El tono de sus palabras dejó a Satoru en silencio por un momento. Había algo en ellas, algo detrás de esa fachada desafiante, que lo hizo preguntarse cuánto quedaba del Suguru Geto que una vez conoció.
A unas horas, Suguru Geto ya se encontraba estable, aunque esposado por Satoru Gojo, quien se encargó de escoltarlo junto a Shoko Ieiri. A pesar de su aparente recuperación, el peso de su cuerpo y su actitud desafiante seguían siendo un desafío para el grupo.
Shoko, tras observar que Geto no se movía con facilidad, intentó cargarlo. Sin embargo, apenas logró levantarlo unos centímetros antes de soltarlo con un quejido.
—¿Qué demonios comes? ¿Hierro? —bufó ella, masajeándose los brazos.
Geto estaba a punto de lanzar un comentario mordaz cuando sintió que unos brazos fuertes lo sujetaban con firmeza. Satoru, con una expresión seria y determinada, lo levantó como si no pesara nada, asegurándose de que no tuviera oportunidad de escapar.
Geto lanzó una mirada de sorpresa hacia Satoru, pero este lo ignoró, manteniendo su semblante rígido mientras avanzaba con él en brazos. Ninguno de los tres habló durante el resto del trayecto.
Finalmente, llegaron a una puerta imponente y extraña. Geto arqueó una ceja, su curiosidad superando momentáneamente su mal humor.
—Bueno, ¿qué clase de lugar es este? —preguntó con un tono burlón, pero sus palabras fueron ignoradas por completo.
Shoko abrió la puerta sin responder, dejando que Gojo entrara con Geto aún en brazos. Al cruzar el umbral, Suguru notó el ambiente solemne del lugar. Sus ojos recorrieron el espacio, deteniéndose en el diseño que reconoció inmediatamente: un tribunal.
El aire estaba cargado de tensión. El espacio estaba lleno de figuras importantes, incluidos representantes del gobierno, documentalistas, y familias de las víctimas que habían sufrido a causa de los crímenes de Geto. Todas las miradas se clavaron en él, pero no por las razones que esperaba.

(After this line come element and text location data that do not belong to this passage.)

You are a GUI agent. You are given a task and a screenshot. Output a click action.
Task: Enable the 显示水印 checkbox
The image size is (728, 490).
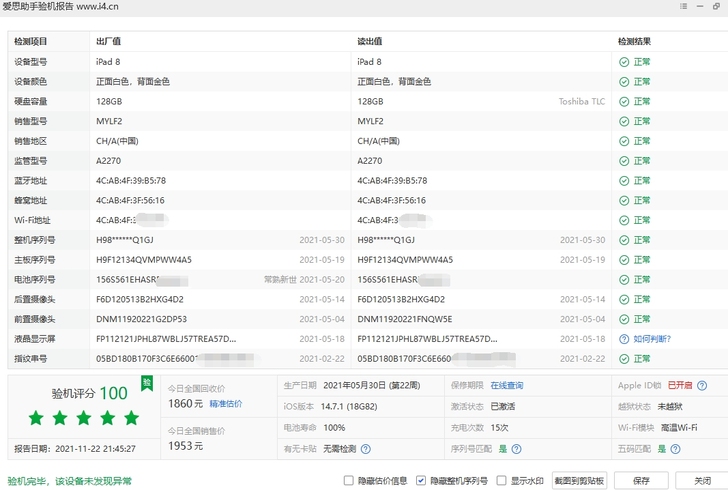pos(501,481)
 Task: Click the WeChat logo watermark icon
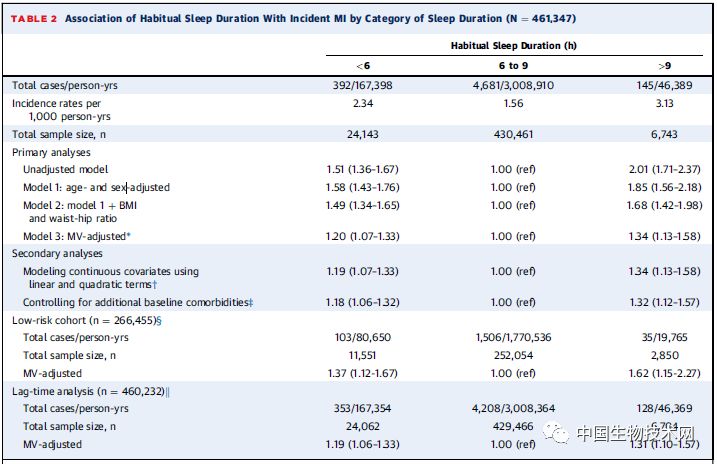pyautogui.click(x=555, y=431)
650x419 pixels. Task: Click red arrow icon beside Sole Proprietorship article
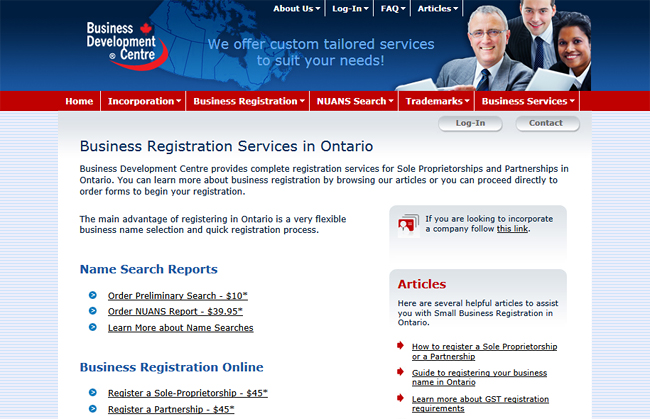pos(401,347)
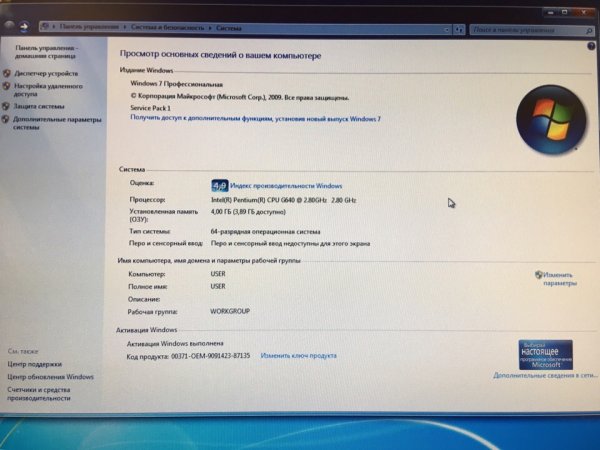Image resolution: width=600 pixels, height=450 pixels.
Task: Click the Изменить ключ продукта link
Action: click(298, 355)
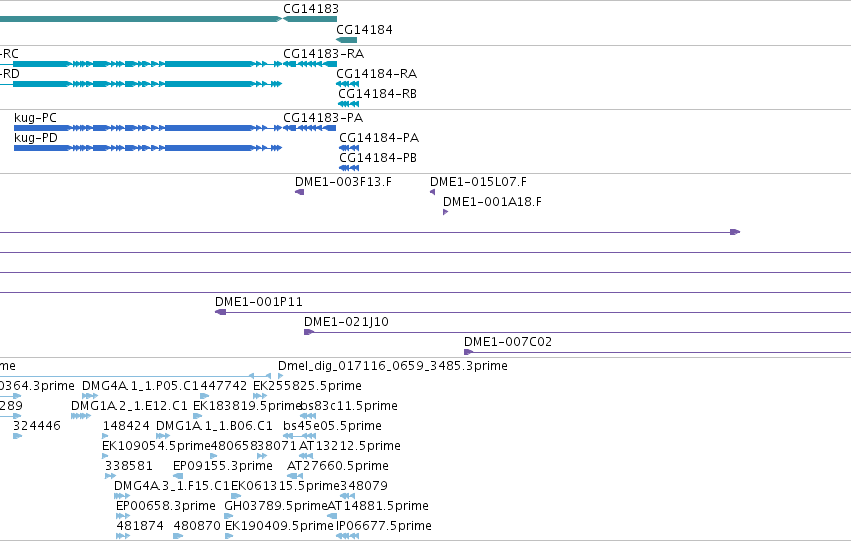Screen dimensions: 851x541
Task: Select the DME1-001A18.F marker arrow
Action: [446, 212]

Muchos de los presentes parpadearon, confundidos, al ver cómo Gojo cargaba a Geto como si fuera una princesa. Los murmullos comenzaron a llenar la sala.
Suguru, al notar las miradas y los susurros, sintió un calor subirle al rostro. Su mente, como traicionera, lo llevó de vuelta a recuerdos de noches compartidas con Miguel. Recordó las veces en que, tras el desenfreno de la pasión, Miguel lo llevaba en brazos al día siguiente, asegurándose de que pudiera caminar.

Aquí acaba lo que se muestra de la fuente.